In America, con poche battute, Renzi ha disegnato il ritratto di se stesso. E non è stato un bel vedere. Ha detto che vuole fare con l’Italia ciò che ha fatto Marchionne con la Fiat. Come a dire: chiudiamo l’Italia e trasportiamo a Detroit 60 milioni di italiani. Un’impresa, a dir la verità, piuttosto complicata. Ma tant’è: quando s’incensa l’uomo-simbolo dei nuovi poteri forti, che trasvolano in America e da noi non pagano le tasse, qualche strafalcione è ammesso. D’altra parte, il super manager trasvolatore, che ha resuscitato la rapace famiglia Agnelli, ricambia con passione: benissimo la cancellazione dell’articolo 18. Perché, dice, accresce disagi e disuguaglianze. Lui che ha intascato (a sua insaputa?) una cifra 435 volte superiore a quella di una lavoratore di Pomigliano messo in Cassa integrazione.
Ma le gaffes e gli strafalcioni non finiscono qui. Si domanda il nostro misurato presidente del Consiglio: «Se il reintegro è un obbligo costituzionale, come dice qualcuno (?), perché è valido per le aziende con più di 15 dipendenti e non per quelle sotto»? Ma perché, caro presidente, ci sono stati quelli che si sono ferocemente opposti all’estensione di questo diritto a tutte le aziende, tra cui un tale che si chiama Matteo Renzi. E non si tratta di uno sfacciato caso di omonimia. Insiste però il presidente: «Perché qualcuno ha diritti di serie A se stai in un’azienda di 15 dipendenti e diritti di serie B se i dipendenti sono 14»? Domanda incongrua, giacché se le cose stanno così anche per responsabilità di Renzi, allora la domanda giusta da porre è: perché il solito Matteo vuole applicare il principio di uguaglianza mandando tutti in serie B, ossia rendendo tutti precari senza eccezione alcuna?

- _COMPITI DA SVOLGERE_:
- A) Elenca tutti i nomi di luogo geografici che compaiono nel testo su Renzi e l'articolo 18.
- B) Nelle righe per la ricerca di elementi, riscrivi il tratto dalla riga con "Viewport: 906px width, 652px" alla riga con "point(1200,31)", sostituendo "checkbox" con "box".

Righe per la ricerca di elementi

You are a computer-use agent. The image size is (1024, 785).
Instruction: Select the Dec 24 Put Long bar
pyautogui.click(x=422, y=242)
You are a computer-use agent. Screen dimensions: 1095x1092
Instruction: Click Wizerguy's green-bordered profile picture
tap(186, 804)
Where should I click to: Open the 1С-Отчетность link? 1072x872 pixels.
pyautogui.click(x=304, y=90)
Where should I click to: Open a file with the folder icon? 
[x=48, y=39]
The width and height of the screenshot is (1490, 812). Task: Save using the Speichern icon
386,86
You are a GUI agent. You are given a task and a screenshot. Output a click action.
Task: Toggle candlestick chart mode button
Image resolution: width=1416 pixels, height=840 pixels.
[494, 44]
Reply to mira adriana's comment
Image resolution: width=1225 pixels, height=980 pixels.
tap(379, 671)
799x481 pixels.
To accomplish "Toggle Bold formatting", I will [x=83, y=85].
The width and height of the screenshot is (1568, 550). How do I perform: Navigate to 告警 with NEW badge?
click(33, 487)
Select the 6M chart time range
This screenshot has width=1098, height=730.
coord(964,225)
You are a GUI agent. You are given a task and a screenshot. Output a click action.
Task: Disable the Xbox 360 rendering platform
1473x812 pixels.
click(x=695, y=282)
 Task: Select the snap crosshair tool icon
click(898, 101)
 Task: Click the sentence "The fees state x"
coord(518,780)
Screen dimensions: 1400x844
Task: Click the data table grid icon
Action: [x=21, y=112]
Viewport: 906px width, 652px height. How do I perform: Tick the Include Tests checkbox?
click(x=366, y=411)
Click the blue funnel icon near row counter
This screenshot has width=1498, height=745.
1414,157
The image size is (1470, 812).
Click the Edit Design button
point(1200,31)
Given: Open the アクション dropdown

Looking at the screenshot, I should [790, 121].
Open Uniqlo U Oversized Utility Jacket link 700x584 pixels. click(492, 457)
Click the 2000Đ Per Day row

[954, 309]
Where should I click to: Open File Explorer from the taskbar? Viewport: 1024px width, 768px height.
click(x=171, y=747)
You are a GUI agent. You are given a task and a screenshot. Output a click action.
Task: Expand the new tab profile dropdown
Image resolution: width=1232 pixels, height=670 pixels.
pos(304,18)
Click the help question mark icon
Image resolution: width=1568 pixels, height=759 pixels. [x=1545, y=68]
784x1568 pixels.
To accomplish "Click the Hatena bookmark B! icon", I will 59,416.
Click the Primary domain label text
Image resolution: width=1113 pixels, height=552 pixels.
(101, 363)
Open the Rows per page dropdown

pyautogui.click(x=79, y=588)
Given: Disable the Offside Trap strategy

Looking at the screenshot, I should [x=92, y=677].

- _RISPOSTE AI COMPITI_:
- A) America, Italia, Detroit, Pomigliano

- B)
Viewport: 906px width, 652px height. How do I perform: Tick the Include Tests box?
click(x=366, y=411)
Click the blue funnel icon near row counter
This screenshot has width=1498, height=745.
1414,157
The image size is (1470, 812).
Click the Edit Design button
point(1200,31)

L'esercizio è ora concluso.